Transcriptomic Differentiation of Phenotypes in Chronic Rhinosinusitis and Its Implications for Understanding the Underlying Mechanisms.

Chronic rhinosinusitis (CRS) is a multifaceted disease with variable clinical courses and outcomes. We aimed to determine CRS-associated nasal-tissue transcriptome in clinically well-characterized and phenotyped individuals, to gain a novel insight into the biological pathways of the disease. RNA-sequencing of tissue samples of patients with CRS with polyps (CRSwNP), without polyps (CRSsNP), and controls were performed. Characterization of differently expressed genes (DEGs) and functional and pathway analysis was undertaken.

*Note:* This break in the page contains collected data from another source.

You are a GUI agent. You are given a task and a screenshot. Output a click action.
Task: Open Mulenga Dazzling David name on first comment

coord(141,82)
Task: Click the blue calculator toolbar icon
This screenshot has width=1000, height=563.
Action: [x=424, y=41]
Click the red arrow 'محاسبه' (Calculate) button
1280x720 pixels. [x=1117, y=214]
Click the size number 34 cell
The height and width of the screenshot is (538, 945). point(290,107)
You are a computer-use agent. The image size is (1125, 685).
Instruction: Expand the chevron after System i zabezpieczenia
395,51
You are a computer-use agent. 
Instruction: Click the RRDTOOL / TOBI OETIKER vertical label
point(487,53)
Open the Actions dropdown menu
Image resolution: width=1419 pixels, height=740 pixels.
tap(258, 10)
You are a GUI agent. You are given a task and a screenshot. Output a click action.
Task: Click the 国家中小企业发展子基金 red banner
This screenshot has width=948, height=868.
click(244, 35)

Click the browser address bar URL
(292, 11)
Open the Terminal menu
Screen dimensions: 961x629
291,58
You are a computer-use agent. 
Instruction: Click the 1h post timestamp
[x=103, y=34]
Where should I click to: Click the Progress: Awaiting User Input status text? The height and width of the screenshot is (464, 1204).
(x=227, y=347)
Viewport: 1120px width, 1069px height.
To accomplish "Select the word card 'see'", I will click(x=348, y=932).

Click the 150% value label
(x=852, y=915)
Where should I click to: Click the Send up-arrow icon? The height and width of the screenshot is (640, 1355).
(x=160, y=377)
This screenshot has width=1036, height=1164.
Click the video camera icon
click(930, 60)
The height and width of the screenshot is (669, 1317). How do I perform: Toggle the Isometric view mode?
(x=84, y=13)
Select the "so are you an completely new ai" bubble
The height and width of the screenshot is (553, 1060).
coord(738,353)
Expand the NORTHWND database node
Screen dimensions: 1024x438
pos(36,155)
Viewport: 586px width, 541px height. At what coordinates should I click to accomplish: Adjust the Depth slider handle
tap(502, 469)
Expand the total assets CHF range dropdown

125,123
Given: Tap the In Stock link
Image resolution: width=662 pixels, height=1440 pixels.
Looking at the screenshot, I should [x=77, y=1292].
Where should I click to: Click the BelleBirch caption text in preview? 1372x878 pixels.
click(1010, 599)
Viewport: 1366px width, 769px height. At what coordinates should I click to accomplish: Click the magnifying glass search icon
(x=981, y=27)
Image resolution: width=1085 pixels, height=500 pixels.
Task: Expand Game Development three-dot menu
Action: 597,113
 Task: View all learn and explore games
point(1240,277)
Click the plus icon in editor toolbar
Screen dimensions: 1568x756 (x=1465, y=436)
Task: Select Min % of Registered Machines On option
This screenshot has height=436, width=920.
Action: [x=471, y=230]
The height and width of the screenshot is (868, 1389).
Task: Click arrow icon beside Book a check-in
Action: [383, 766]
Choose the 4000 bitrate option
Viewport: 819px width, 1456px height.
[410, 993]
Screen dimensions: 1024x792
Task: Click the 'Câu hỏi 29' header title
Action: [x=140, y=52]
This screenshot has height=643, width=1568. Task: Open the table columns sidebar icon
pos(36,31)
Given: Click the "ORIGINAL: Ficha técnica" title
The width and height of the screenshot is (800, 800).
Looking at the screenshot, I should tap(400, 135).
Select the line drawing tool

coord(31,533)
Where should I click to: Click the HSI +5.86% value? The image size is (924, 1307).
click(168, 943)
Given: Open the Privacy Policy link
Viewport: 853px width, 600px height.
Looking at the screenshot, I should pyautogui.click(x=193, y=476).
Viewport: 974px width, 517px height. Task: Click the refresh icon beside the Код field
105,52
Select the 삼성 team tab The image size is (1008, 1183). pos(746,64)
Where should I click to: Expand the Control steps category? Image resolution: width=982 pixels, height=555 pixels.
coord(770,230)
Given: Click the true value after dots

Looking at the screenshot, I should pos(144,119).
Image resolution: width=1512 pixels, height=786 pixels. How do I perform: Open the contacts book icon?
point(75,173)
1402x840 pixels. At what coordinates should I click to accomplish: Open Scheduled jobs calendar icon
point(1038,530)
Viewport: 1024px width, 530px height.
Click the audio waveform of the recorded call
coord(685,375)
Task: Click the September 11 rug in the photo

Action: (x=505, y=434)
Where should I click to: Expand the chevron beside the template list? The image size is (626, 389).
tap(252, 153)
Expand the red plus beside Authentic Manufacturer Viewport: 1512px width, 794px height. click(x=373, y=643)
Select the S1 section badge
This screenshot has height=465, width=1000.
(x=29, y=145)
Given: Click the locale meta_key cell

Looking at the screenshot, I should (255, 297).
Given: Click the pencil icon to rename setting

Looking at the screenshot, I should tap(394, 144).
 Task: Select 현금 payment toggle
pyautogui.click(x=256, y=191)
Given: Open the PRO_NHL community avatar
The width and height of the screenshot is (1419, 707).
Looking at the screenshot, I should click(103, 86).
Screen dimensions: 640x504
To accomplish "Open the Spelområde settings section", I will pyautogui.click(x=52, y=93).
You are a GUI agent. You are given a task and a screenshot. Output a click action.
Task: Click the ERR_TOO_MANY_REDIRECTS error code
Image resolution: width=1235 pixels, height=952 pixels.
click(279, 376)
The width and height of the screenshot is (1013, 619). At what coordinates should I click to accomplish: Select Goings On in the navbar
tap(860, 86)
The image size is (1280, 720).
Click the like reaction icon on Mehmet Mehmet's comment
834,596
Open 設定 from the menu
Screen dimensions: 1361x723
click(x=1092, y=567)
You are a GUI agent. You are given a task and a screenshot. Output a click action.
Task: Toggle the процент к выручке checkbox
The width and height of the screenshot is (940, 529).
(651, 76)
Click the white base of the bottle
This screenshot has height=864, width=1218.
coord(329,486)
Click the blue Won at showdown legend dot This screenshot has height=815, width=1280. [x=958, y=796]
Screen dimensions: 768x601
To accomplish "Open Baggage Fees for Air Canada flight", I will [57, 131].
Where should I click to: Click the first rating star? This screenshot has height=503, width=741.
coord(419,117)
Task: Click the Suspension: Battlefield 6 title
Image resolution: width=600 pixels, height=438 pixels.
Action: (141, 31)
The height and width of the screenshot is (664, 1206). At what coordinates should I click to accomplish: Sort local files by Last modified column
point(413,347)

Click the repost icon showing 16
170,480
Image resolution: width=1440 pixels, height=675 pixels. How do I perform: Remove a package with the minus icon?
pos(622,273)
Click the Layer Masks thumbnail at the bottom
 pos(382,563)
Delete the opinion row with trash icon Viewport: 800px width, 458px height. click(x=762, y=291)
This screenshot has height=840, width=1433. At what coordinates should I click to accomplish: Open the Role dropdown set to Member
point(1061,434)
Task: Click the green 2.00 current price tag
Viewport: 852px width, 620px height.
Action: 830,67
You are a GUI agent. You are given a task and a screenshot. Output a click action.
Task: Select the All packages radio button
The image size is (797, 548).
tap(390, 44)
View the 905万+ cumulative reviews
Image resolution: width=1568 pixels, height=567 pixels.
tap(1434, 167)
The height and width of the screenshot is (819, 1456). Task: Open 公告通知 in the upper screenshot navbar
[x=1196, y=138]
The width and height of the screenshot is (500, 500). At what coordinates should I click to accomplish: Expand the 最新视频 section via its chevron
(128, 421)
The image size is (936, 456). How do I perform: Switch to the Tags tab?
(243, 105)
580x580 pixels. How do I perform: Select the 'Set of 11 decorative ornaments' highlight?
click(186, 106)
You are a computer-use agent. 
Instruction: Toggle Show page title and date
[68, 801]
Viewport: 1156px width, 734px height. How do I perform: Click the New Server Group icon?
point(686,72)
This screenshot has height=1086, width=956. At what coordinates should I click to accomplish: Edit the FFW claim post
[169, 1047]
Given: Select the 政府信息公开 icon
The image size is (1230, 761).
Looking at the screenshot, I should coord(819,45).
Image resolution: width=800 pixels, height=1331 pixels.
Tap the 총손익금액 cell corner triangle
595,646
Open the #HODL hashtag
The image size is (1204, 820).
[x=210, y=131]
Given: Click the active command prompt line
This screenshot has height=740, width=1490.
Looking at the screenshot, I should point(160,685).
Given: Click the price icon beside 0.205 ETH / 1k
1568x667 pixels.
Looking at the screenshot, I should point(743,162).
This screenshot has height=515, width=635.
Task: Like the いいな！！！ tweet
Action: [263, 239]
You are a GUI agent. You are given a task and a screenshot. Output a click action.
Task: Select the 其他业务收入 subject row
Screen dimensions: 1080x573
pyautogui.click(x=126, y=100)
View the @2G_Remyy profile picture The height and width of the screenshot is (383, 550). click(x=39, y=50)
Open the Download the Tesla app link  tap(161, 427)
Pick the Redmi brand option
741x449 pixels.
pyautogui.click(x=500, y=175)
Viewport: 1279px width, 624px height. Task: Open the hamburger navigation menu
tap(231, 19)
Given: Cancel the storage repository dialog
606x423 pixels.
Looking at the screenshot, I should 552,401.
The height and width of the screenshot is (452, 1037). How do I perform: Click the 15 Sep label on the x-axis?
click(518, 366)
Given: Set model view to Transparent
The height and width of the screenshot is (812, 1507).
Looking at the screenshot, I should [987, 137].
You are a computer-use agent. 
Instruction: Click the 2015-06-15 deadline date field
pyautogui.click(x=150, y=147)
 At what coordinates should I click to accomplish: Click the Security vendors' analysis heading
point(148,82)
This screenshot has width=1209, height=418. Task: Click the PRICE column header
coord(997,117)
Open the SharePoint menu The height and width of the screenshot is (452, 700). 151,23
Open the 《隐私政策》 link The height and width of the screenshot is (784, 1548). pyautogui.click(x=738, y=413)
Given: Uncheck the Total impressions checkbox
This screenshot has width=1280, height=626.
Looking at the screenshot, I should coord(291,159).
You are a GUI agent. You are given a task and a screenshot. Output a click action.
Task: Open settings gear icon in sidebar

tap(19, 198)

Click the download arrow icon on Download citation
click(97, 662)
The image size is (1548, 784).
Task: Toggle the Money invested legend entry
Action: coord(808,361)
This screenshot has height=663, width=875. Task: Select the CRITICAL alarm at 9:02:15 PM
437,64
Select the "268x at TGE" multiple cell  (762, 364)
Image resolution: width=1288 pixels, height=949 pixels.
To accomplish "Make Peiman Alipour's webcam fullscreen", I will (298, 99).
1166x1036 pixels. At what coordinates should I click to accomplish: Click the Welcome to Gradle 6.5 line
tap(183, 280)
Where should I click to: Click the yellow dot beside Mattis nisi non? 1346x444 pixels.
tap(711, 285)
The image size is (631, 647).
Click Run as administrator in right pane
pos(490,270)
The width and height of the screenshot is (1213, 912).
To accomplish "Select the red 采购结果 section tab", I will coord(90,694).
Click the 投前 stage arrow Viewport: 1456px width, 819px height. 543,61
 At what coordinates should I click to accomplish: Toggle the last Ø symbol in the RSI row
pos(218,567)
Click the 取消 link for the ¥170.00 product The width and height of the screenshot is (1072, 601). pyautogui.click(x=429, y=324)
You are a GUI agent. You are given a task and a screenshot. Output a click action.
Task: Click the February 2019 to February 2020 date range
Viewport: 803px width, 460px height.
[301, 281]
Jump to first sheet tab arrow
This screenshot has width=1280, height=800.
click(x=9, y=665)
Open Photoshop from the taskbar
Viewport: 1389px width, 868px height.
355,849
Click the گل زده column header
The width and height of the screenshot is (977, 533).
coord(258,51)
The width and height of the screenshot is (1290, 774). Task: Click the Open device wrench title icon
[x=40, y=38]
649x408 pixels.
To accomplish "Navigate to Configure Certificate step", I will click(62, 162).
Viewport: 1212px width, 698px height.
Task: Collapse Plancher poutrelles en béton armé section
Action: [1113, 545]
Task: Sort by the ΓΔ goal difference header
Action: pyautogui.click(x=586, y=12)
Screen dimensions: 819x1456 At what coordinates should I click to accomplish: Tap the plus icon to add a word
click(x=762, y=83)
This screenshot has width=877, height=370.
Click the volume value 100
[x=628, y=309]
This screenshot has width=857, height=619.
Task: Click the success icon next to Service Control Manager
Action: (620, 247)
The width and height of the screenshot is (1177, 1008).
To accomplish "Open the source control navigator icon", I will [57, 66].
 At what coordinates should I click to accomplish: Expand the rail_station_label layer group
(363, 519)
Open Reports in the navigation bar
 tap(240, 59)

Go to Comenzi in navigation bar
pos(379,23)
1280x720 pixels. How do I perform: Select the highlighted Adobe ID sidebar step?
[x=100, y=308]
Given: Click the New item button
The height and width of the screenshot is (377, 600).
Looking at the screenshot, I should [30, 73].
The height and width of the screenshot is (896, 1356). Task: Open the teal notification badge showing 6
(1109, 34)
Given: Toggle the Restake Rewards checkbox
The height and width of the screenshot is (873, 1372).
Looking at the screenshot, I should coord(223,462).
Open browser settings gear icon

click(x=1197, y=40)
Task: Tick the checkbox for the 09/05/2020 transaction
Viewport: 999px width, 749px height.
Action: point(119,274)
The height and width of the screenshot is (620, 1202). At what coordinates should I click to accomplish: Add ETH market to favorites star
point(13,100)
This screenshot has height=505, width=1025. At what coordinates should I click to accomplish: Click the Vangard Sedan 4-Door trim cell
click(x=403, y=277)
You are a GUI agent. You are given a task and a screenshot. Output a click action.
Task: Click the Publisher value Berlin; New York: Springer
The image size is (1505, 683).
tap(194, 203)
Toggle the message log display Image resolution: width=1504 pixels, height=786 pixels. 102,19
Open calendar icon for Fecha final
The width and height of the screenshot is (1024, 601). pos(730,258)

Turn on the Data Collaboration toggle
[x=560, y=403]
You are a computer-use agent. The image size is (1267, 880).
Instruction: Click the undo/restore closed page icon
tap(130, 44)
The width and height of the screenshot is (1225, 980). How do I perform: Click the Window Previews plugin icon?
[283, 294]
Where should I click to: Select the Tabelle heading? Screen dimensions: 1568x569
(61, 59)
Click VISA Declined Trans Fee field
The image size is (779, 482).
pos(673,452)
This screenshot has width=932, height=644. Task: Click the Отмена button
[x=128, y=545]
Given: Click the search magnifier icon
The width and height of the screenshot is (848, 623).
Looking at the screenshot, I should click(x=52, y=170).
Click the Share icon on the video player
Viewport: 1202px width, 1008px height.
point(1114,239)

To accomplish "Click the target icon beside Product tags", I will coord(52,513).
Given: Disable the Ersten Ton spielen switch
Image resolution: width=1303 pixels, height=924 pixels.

We identified 782 common CRS-associated nasal-tissue DEGs, while 375 and 328 DEGs were CRSwNP- and CRSsNP-specific, respectively. Common key DEGs were found to be involved in dendritic cell maturation, the neuroinflammation pathway, and the inhibition of the matrix metalloproteinases. Distinct CRSwNP-specific DEGs were involved in NF-kβ canonical pathways, Toll-like receptor signaling, HIF1α regulation, and the Th2 pathway. CRSsNP involved the NFAT pathway and changes in the calcium pathway. Our findings offer new insights into the common and distinct molecular mechanisms underlying CRSwNP and CRSsNP, providing further understanding of the complex pathophysiology of the CRS, with future research directions for novel treatment strategies.